Gente rica e poderosa, como jornalista, político e youtuber com conteúdo sexual para crianças, resolveu chamar isso de “aglomeração”.

Bem-vindos ao terminal Brás, feras! Bem-vindos à estação Central do Brasil! Sejam todos bem-vindos à realidade da maior parte do público que só lhes dá audiência por falta de opção, eu serei o seu guia. Sabem o que é “baldeação”, que você faz na Sé ou na Estácio?

A propósito, a entrada no busão é por aqui, aquele é o cobrador – ele fica confinado aglomerado com 140 pessoas e não pega peste chinesa por milagre. Ou porque tá tomando ivermectina escondido, enquanto vocês arrotam superioridade dizendo que um cientista lá no Cafundó do Judas disse que não funciona. Ou porque tá imune de tanto aglomerar. Você escolhe: de qualquer forma, nós estamos certos, e você, errado.

Ou você sabe que só precisa dar uma volta no quarteirão para ver que a vida já voltou ao normal, ou você está TRANCAFIADO em casa desde março, quando a peste chinesa nos atacou. Tertium non datur.

Mas é TRANCAFIADO mesmo, sem nem abrir a janela. Provavelmente você não veste um calçado há 9 meses – deu tempo de uma gravidez inteira, com todos os ultrassons e exames de toque sendo realizados virtualmente. iFood? Veja bem, só se o entregador deixa na calçada. Caso more em prédio, calçada do prédio, depois o porteiro pega e deixa na sua porta, e depois você pega quando ele for embora.

Fique em casa: deixe um motoboy morrer por você.

Não precisa perguntar como o porteiro foi parar no seu prédio – de metrô ou ônibus – o que importa é que você diga que não aglomera e faz home office e segue os protocolos do Atila, esse gênio. Ele talvez se teleporte. Quem se importa com essas questões é negacionista de extrema direita. Não conhecem a ciência. Ela está no Twitter e na Globo News.

Ou você está nessa, ou não tem como reclamar que alguém comeu ou nadou sem máscara (sério, teve manchete do Estadão nesse nível de estupidez!). Ou criticando que as pessoas recusam a ciência do “Fique em Casa”.

Esse negócio de “evitar aglomeração” existe em dois lugares: nos discursos do Doria e na Globo News.

Claro, talvez você more numa casa de 1 km² como o Felipe Neto quando não está jogando o último futebol (de vários) do ano, mas caso você seja uma pessoa normal, só precisa dar uma volta pelo quarteirão para ver que o ponto de ônibus tem gente, que o metrô continua lotado e é preciso encolher a barriga e respirar em ritmo cadenciado com todo o vagão, que o cheiro de povo continua impregnando as ruas, que nem toda caixa de supermercado, enfermeira, vendedor de máscara e pedreiro pode fazer home office.

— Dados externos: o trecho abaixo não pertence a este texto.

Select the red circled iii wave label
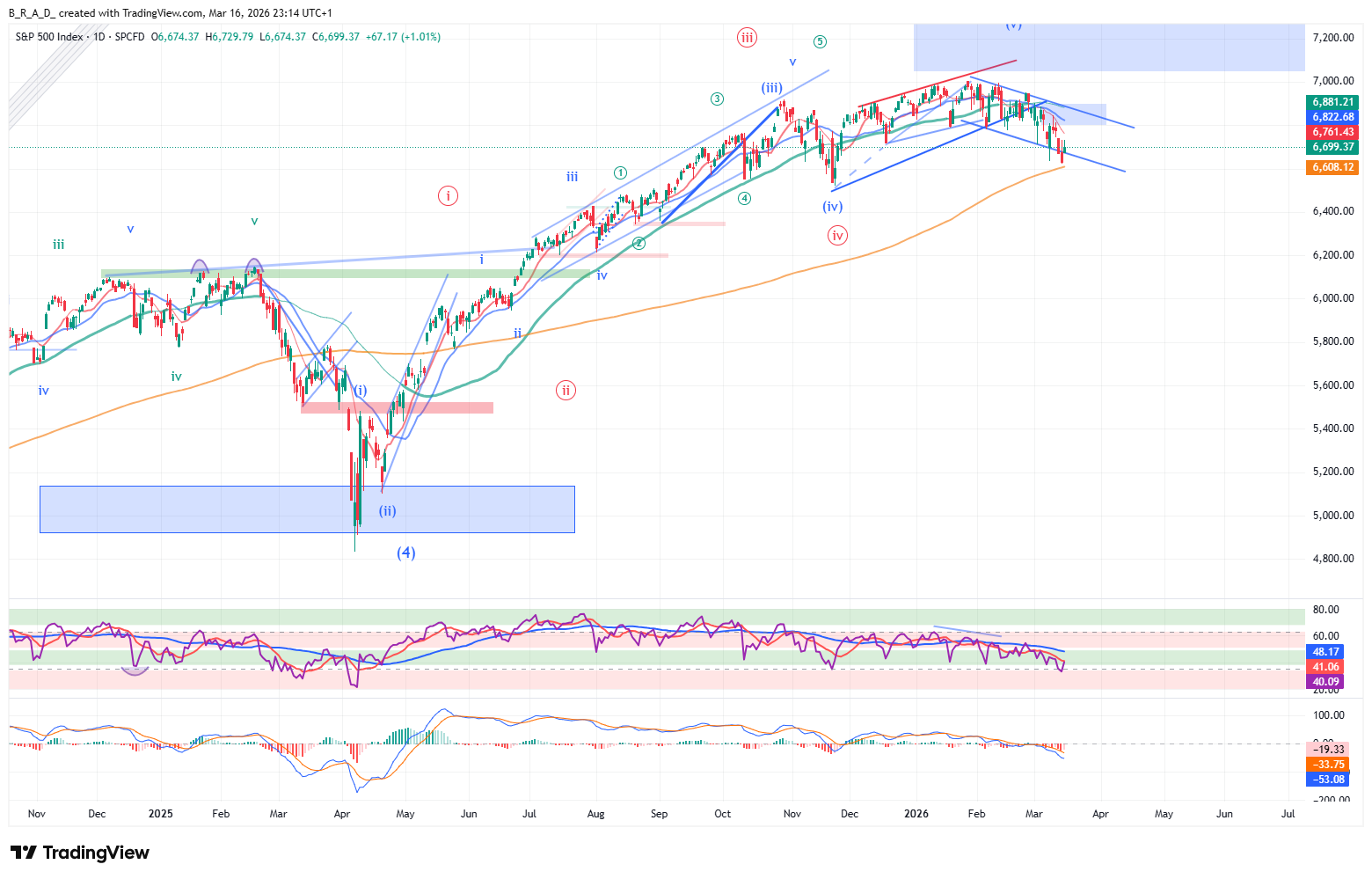The height and width of the screenshot is (879, 1372). tap(747, 37)
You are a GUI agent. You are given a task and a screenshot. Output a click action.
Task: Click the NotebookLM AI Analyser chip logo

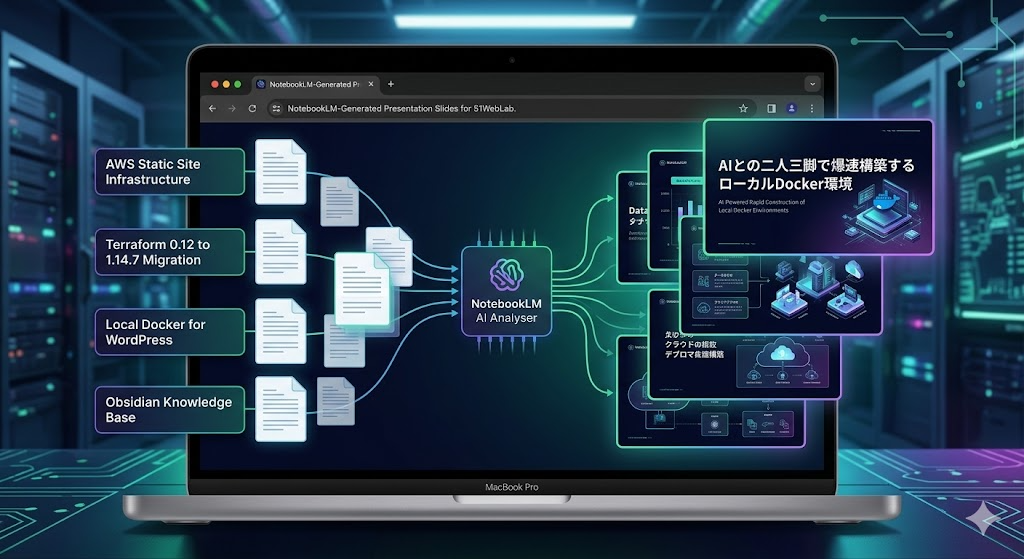click(505, 275)
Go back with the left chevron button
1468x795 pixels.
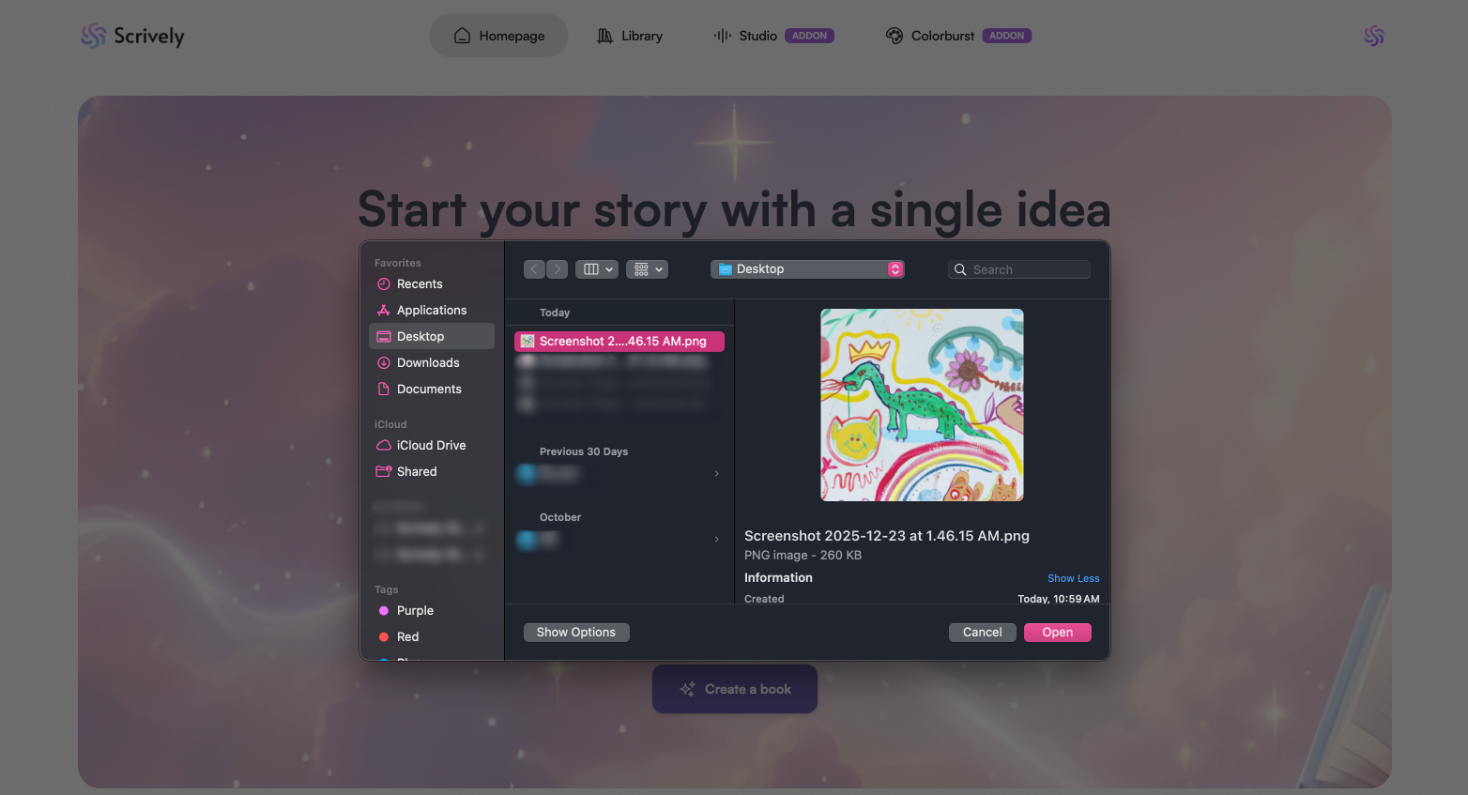(x=534, y=269)
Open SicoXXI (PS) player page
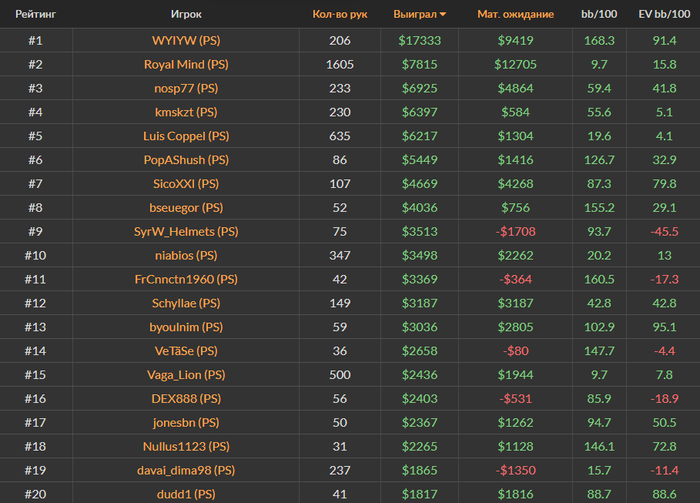Screen dimensions: 700x503 pyautogui.click(x=186, y=184)
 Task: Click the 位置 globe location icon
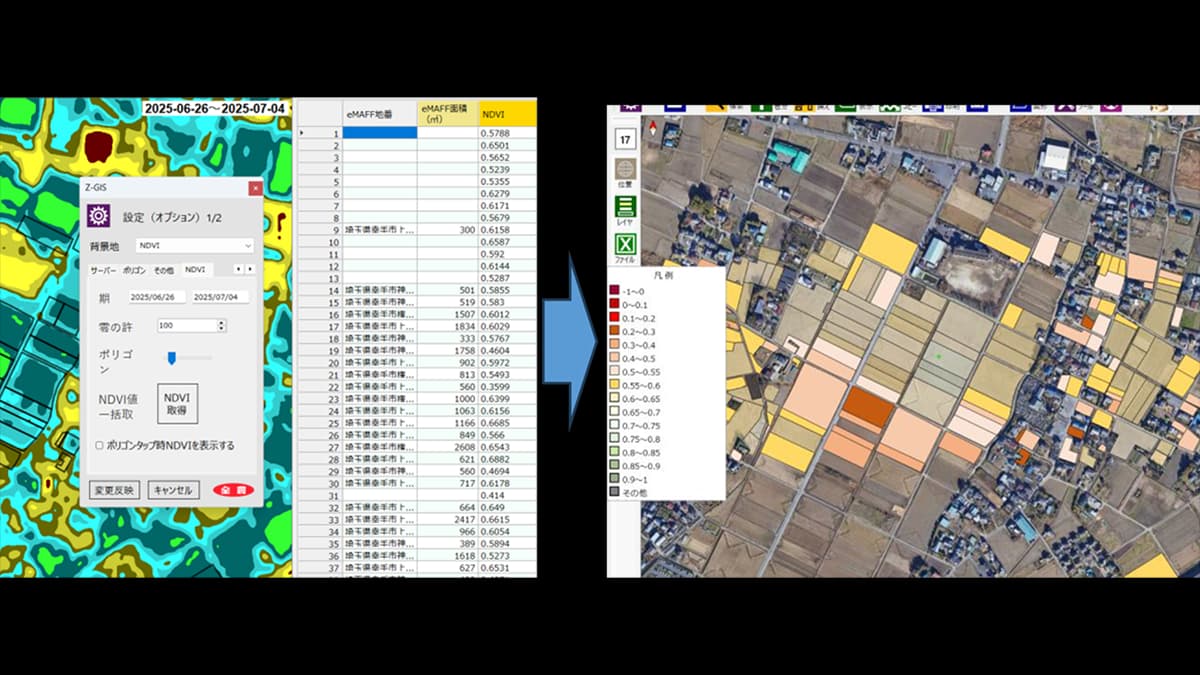point(625,170)
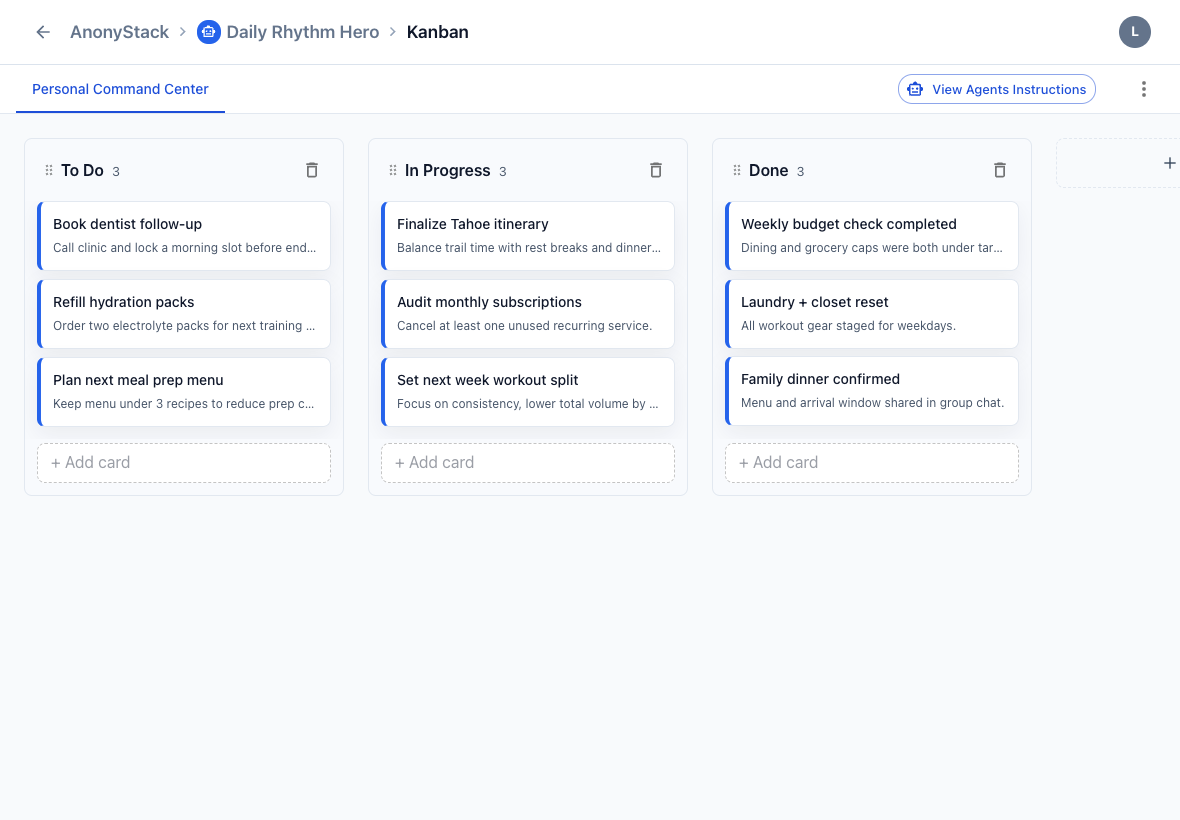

Nunca a vida real – esta, porta afora – foi tão diferente do discurso pasteurizado e fordianamente criado das redes sociais e da grande mídia, com todo mundo se repetindo para ver quem é o mais anti-aglomerativo, o mais caseiro, o mais feminista, o mais anti-racista, o mais progressista, o mais mascarado, o mais científico, o mais 3 milhões de mortos até agosto.

Todo mundo sinalizando sua virtude (porque vocês não traduzem essas expressões e colocam em uso corrente também? só vale “cultura de cancelamento”?) sobre ficar em casa e evitar aglomerações. Como se a vida de 90% do país fosse a de um estudante universitário encostado ou de um youtuber nerd. Como se os jornalistas fazendo aparição de home office, às vezes de máscara na TV, não tivessem mandado uns 50 trabalhadores braçais em sua casa construir o home studio.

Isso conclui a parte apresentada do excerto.